Pole sitter Lewis Hamilton lost the lead off the line at the start of the British Grand Prix, which also contributed to his getting spun around by Kimi Raikkonen.
"We need to find some performance in the race starts to avoid incidents like we saw [at Silverstone]," Wolff said. "What we need to understand is where can we improve and where can we engineer."
“We are doing a lot of work here this week trying to understand that," chief race engineer Andrew Shovlin elaborated in Mercedes' latest Pure Pitwall video debrief.
"We know fine well that if we qualify on pole we have got to get off the line as well as the Ferraris, and that is what we will be trying to do in Hockenheim."
As for what had gone wrong on Sunday, Shovlin said: “The simple answer is that we got some wheelspin. There was a bit less grip on the grid than we were expecting.
“We had done practice starts there and at Silverstone they do actually allow you do a start from the grid," he added. "But for some reason on Sunday we didn’t quite have what we expected. And as soon as you get the wheelspin, you lose traction - and that lost him places quickly.”
Wolff said that improving the starts were more important than getting worked up about race strategies.
The team was heavily criticised for not bringing Hamilton into the pits under a virtual safety car in the Austrian Grand Prix.

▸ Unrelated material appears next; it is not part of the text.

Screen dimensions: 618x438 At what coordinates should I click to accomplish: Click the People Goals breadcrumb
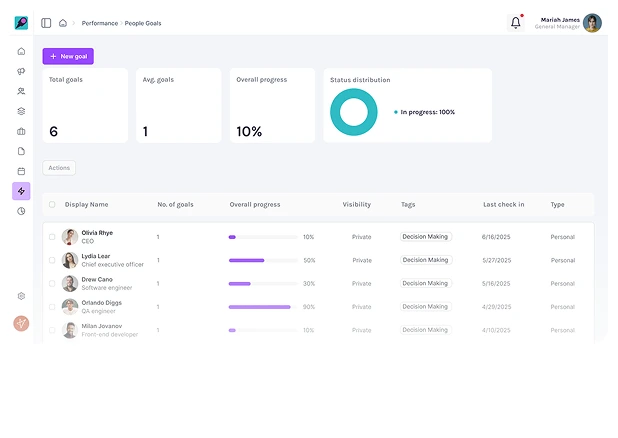coord(143,23)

The decision cost him victory, and chief strategist James Vowles apologised to Hamilton over the team radio.
The team was under fire again last weekend when it opted not to pit Hamilton and Valtteri Bottas for new tyres under a full safety car. When the race restarted, Bottas lost the lead and sank to fourth place, although Hamilton held on for second behind Sebastian Vettel.
But rather than apologise again for the team's decision, this time Wolff robustly defended the call.
“I think the strategy was pretty good," he insisted. "We decided to go for the track position. It was the right call in my view, and we wouldn’t have won the race otherwise in my opinion. So [I'm] fine with that.
“I think it was absolutely the right decision to do. There was 15 or 16 laps until the end with mediums that would last. Gaining track position was the interesting one for us and that triggered our decision.
“I think that both strategies are valid. But doing the opposite [to Ferrari] was the choice we went for and at the end it brought us a P2 and P4.
"Considering how the race started, we need to accept the result as an acceptable outcome with real damage limitation.
“We want to be aggressive," he added. "Obviously some others are more aggressive. But it’s about racing fair and square and having the best car.
"This is what is in our hands and try to improve where we can improve.”
Having been dominant in previous seasons, this year is proving a much tighter battle at the top between Mercedes and Ferrari. Wolff admitted that there was going to be no big step change in the second half of the year that would put Mercedes out of reach of its rivals, as happened in 2017.
"What we’ve seen this season is a little bit of a different pattern," he explained. "Everybody brings updates to every race and there is never a silver bullet that provides you three tenths or four tenths, which was the difference between us and Ferrari last year.
"It is just a constant learning of the tyre which is the single most important denominator of performance. You get it right and you get it wrong.
"I would have loved for us to build a gap in Austria, Montreal and Silverstone because we lose some in Hungary and we lose some in Singapore," he added.
"But we will look at it now and try to fight and score as many points as possible.”